- _Reading passage_
##########

I ask because I found
\begin{align}
\partial_{xx}\psi &= (\lambda - u)\psi\\
\partial_t\psi &= (-4\partial_{xxx} - 6u\partial_x - 3u_x)\psi
\end{align}
Also, where did \(\lambda\) come from?
 

Ackbach

Indicium Physicus
Staff member
Jan 26, 2012
4,192
Yes, typically $L$ is chosen to be a Schrödinger operator; in your case, since you're using $u$ as the variable in KdV, you would usually write $L= \partial_{xx}+v$. So, just to be clear (and it's usually a good idea to write operators with the test function, since operators are such slippery characters), we have that $Lu=(\partial_{xx}+v)u=u_{xx}+uv$. I say this is typical. However, if you find a different $L$ and $M$ that, when plugged into the Lax equation, reproduce your pde, then those are fine.

The $\lambda$ comes from one of the two Lax equations: $Lv=\lambda v$. It's called the eigenvalue.
 

dwsmith

Well-known member
Feb 1, 2012
1,673
Yes, typically $L$ is chosen to be a Schrödinger operator; in your case, since you're using $u$ as the variable in KdV, you would usually write $L= \partial_{xx}+v$. So, just to be clear (and it's usually a good idea to write operators with the test function, since operators are such slippery characters), we have that $Lu=(\partial_{xx}+v)u=u_{xx}+uv$. I say this is typical. However, if you find a different $L$ and $M$ that, when plugged into the Lax equation, reproduce your pde, then those are fine.

The $\lambda$ comes from one of the two Lax equations: $Lv=\lambda v$. It's called the eigenvalue.
So are my first L and M ok then?
 

Ackbach

Indicium Physicus
Staff member
Jan 26, 2012
4,192
So are my first L and M ok then?
To find out if they work, you have a significant computation ahead of you. As a guide, in my Ph.D. dissertation, I compute whether the standard Schrödinger operator and its mate produce the KdV equation when plugged into Lax's equation. You can follow that program and see if those operators work. I'd be curious to know, so if you could please post the results, I'd be most grateful.
 

dwsmith

Well-known member
Feb 1, 2012
1,673
To find out if they work, you have a significant computation ahead of you. As a guide, in my Ph.D. dissertation, I compute whether the standard Schrödinger operator and its mate produce the KdV equation when plugged into Lax's equation. You can follow that program and see if those operators work. I'd be curious to know, so if you could please post the results, I'd be most grateful.

##########

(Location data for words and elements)
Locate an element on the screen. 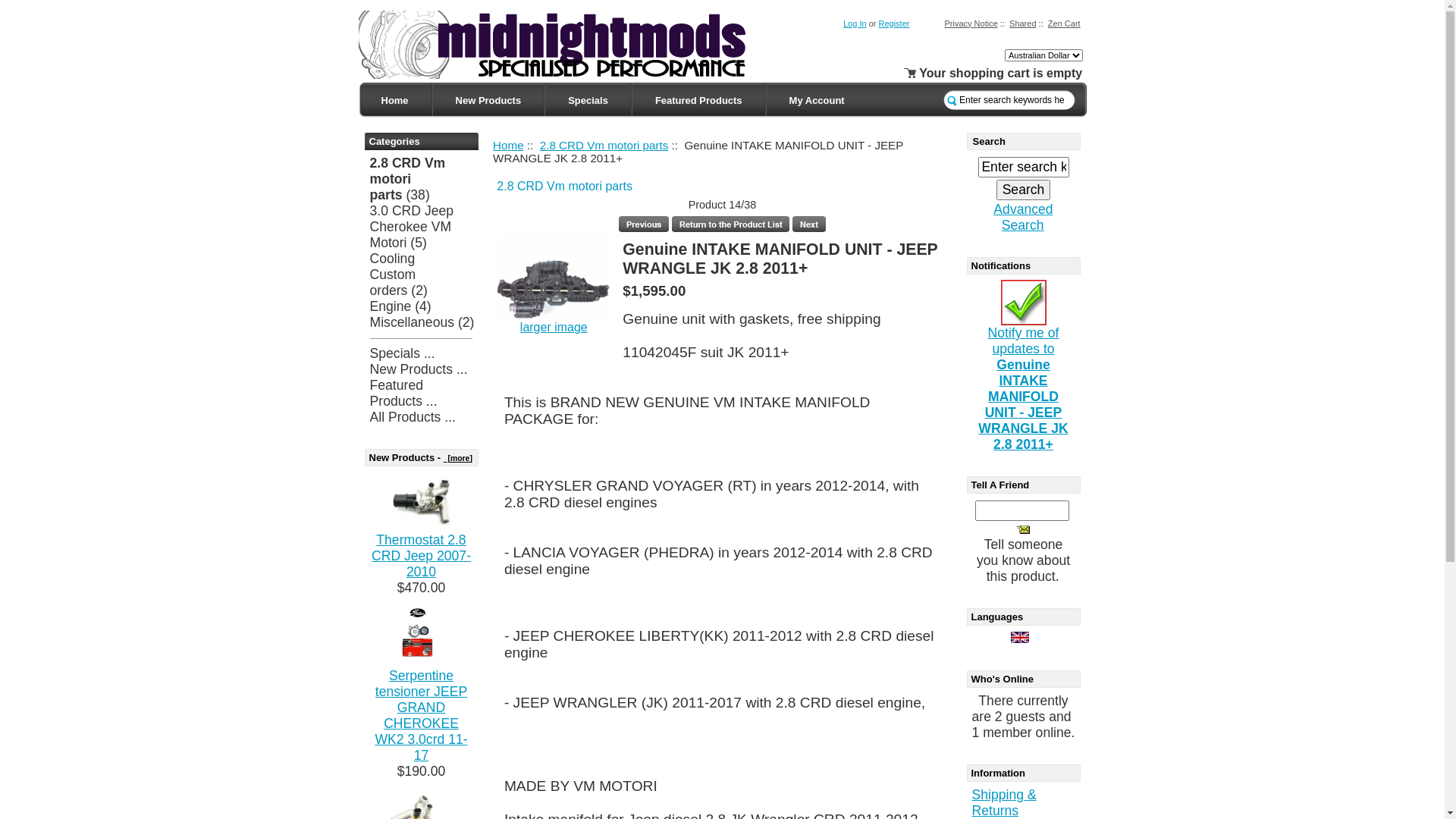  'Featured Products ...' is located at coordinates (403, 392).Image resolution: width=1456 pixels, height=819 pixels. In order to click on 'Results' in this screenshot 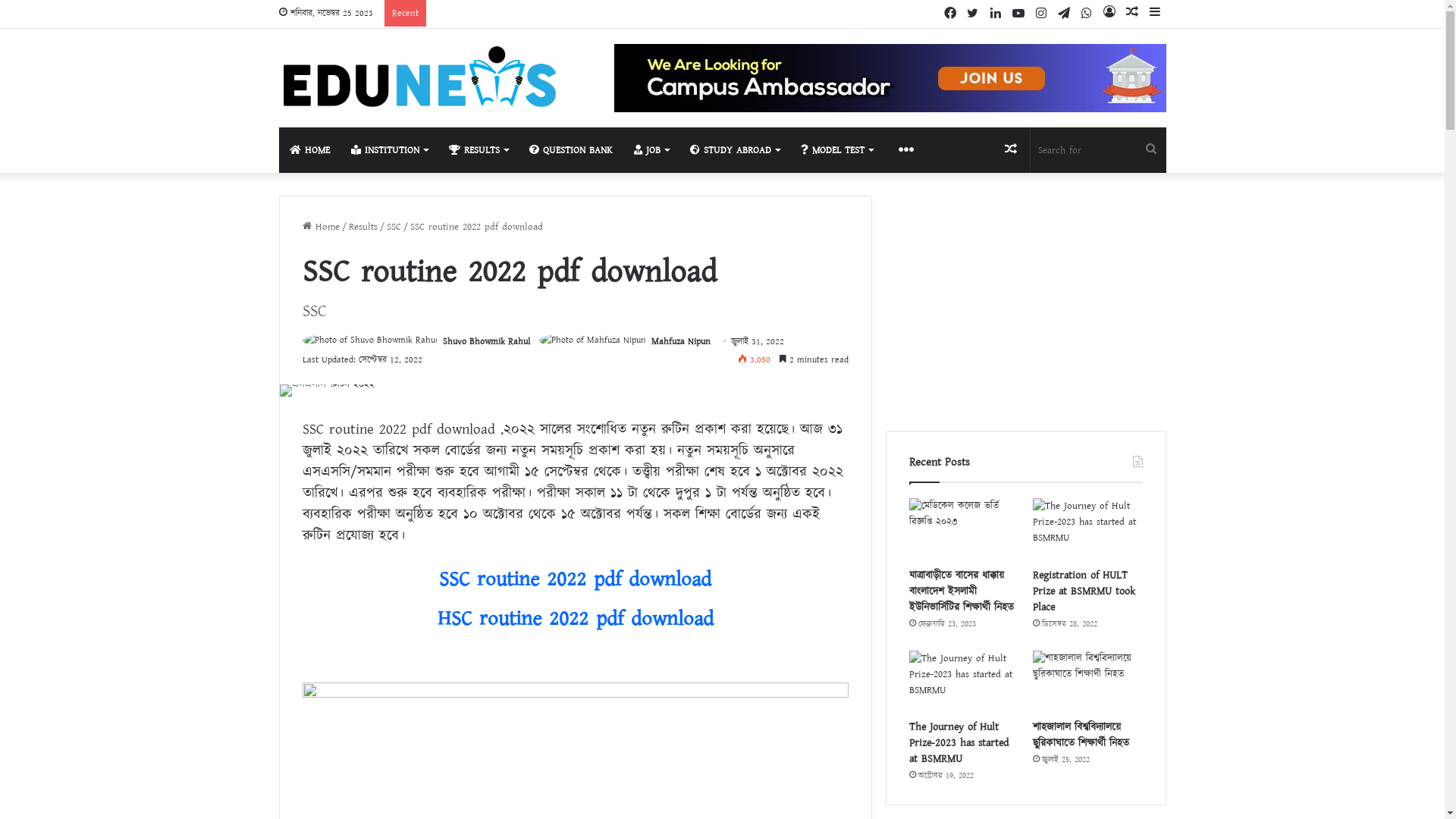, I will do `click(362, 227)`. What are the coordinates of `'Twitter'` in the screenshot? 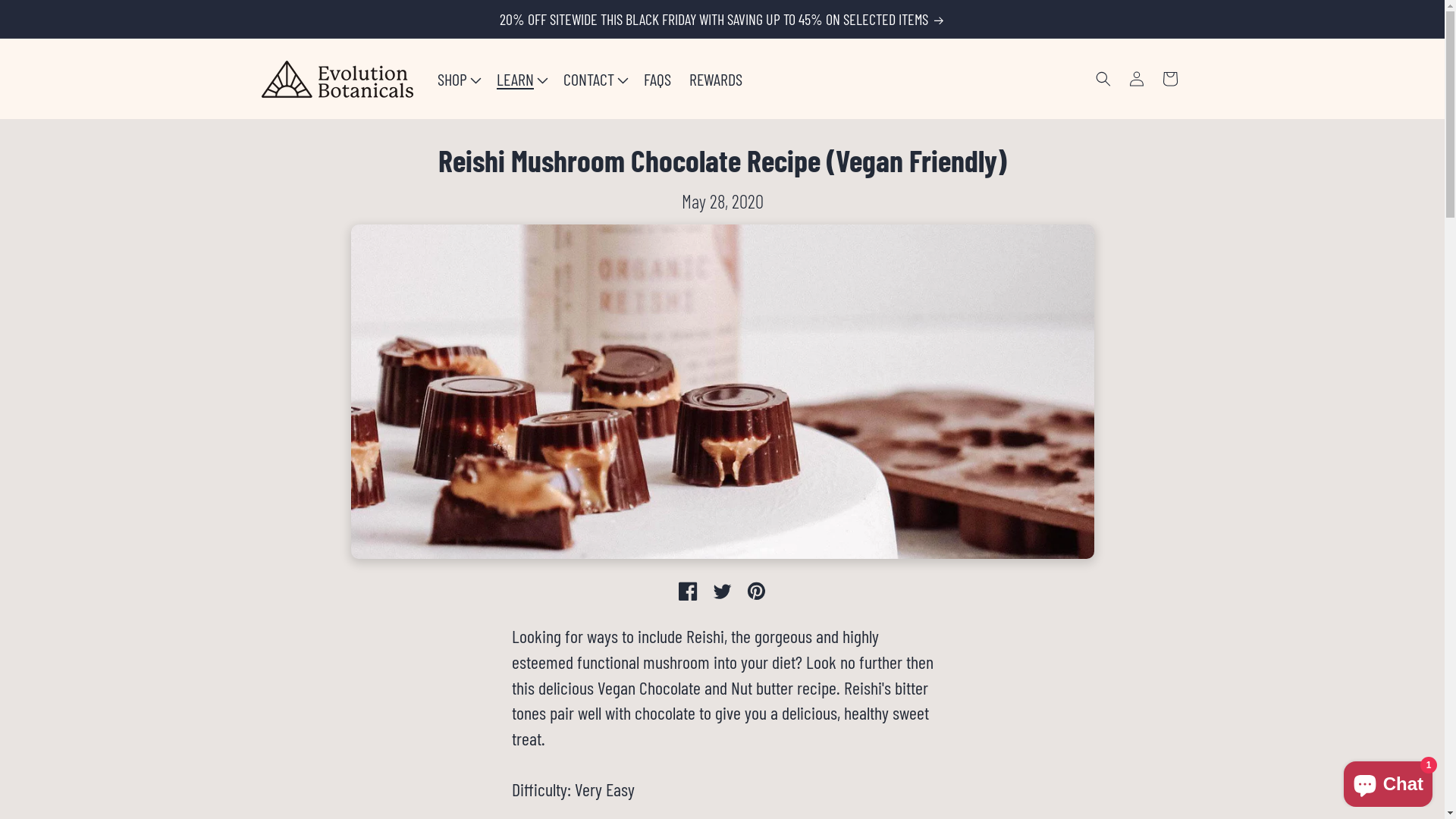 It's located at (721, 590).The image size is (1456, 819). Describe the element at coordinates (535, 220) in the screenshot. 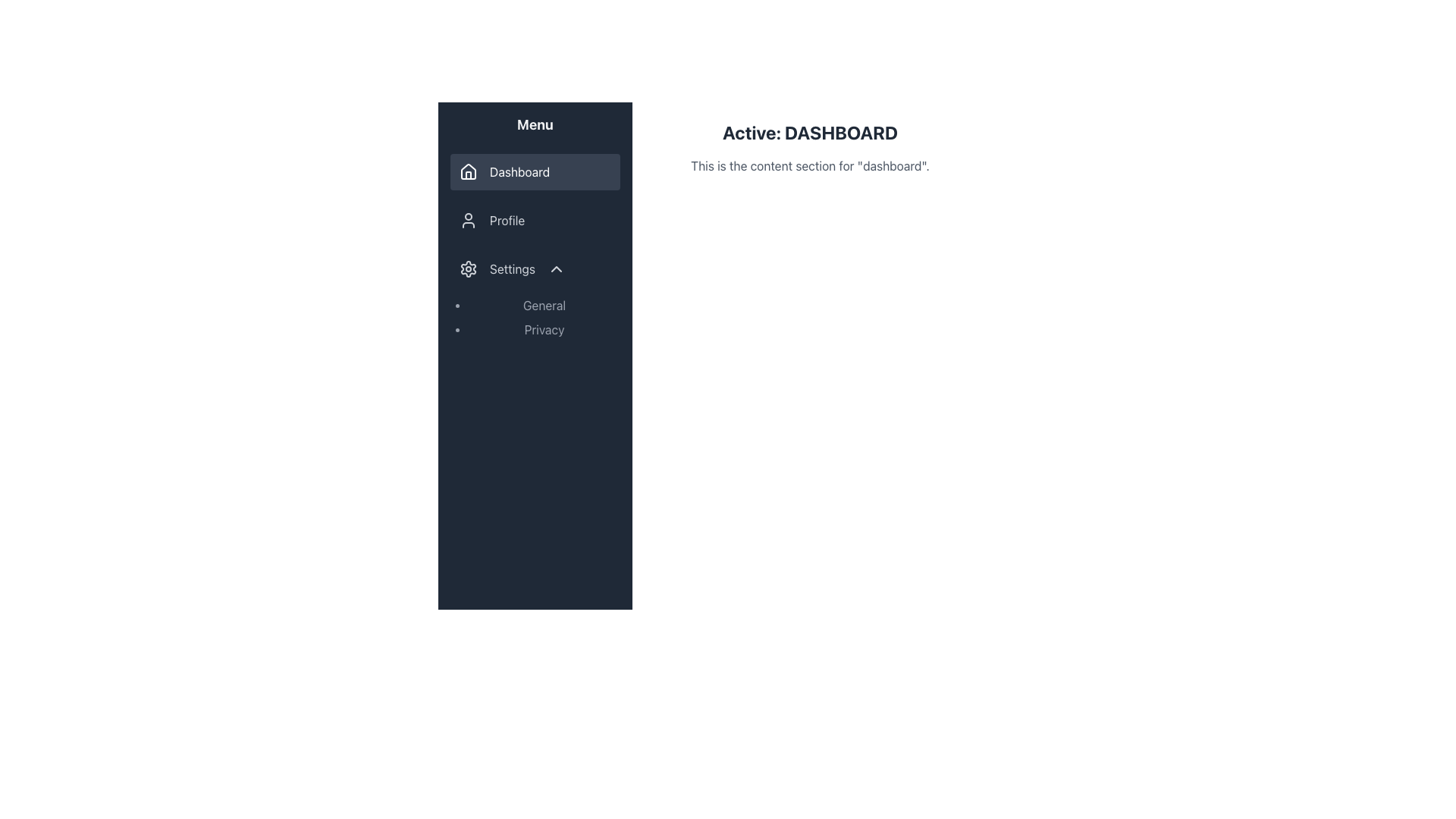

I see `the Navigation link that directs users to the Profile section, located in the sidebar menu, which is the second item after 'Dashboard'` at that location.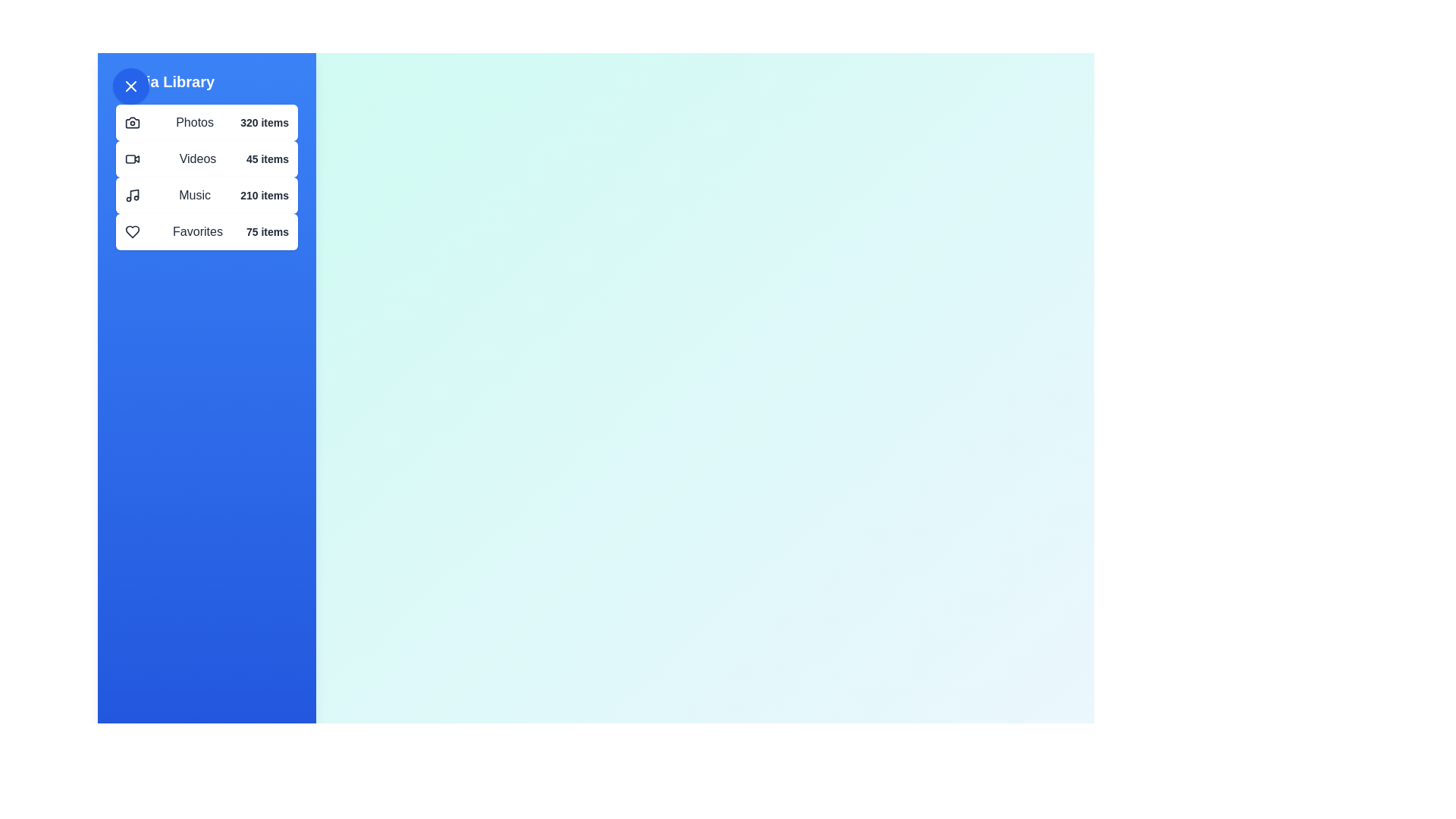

##########

- _Given problem_
Could you pick up the forum thread on Lax pairs for the KdV equation and continue it past its final post?

- _Reply to the task_
So I found \(LM\), \(ML\), and \(L_t\) but I don't think I did something right or there is a simplification I don't see.
\begin{align}
LMv &= -4v_{xxxxx} - 6u_{xx}v_x - 12u_xv_{xx} - 6uv_{xxx} - 3u_{xxx} - 4u_tv_{xxx} - 6u_tuv_x - 3u_tu_xv\\
-MLv &= 4v_{xxxxx} + 4u_{txxx}v + 4u_tv_{xxx} + 6uu_{tx}v + 6uu_tv_x + 3u_xv_{xx} + 3u_xu_tv\\
[LM - ML]v &= 4u_{txxx}v + 6uu_{tx}v - 6u_{xx}v_x - 9u_xv_{xx} - 3u_{xxx}\\
L_tv &= v_{xxt} + u_{tt}v\\
[L_t + [L,M]]v &= v_{xxt} + u_{tt}v + 4u_{txxx}v + 6uu_{tx}v - 6u_{xx}v_x - 9u_xv_{xx} - 3u_{xxx}
\end{align}
 

Ackbach

Indicium Physicus
Staff member
Jan 26, 2012
4,192
Well, one thing right away I can see. If you look at the bottom of page 6 of my dissertation, you will see that when you compute $L_{t}$, everywhere you see just a $\partial_{x}$, it vanishes. That is, if $L=-\partial_{x}^{2}+u$, then $L_{t}=u_{t}$. It is not true that $L_{t}=-\partial_{t} \partial_{x}^{2}+u_{t}$.

Therefore, by analogy in your case, if you have $L=\partial_{x}^{2}+u_{t}$, then you should have $L_{t}=u_{tt}$.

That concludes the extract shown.